Peer support for breastfeeding is probably associated with higher rates of any breastfeeding at one month and three to six months and exclusive breastfeeding at one month postpartum (nine studies).
Support from a lactation consultant is probably associated with higher rates of any breastfeeding at six months postpartum but not at one month or three months (seven studies).
More comprehensive insurance probably increases the likelihood of attending postpartum medical visits (11 studies).
The AHRQ report also highlights four findings with low strength of evidence.
Telephone or home visits may result in comparable depression or anxiety symptoms compared with clinic-based care (two studies).
Breastfeeding care provided at the pediatric clinic or home may result in similar depression and anxiety symptoms (four studies).
Integrated care, compared with nonintegrated care, may result in comparable depression and anxiety symptoms and substance use (three studies).

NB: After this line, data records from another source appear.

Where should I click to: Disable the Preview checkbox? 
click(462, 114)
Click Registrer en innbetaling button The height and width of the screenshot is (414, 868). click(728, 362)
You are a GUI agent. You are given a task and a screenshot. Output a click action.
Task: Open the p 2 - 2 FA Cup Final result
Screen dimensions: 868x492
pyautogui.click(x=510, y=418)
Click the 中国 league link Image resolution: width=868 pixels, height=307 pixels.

More comprehensive insurance resulted in fewer preventable emergency department visits and hospital readmissions (one study).
More research is needed to identify postpartum care delivery models with the most targeted effect on positive health outcomes. This will necessitate studies examining participant subgroups, including those most vulnerable to disparate outcomes such as Black women and those with chronic conditions. Future research must also focus on patient-reported and patient-centered outcomes for all interventions studied.
Editor's Note: American Family Physician SOR ratings are different from the AHRQ Strength-of-Evidence ratings.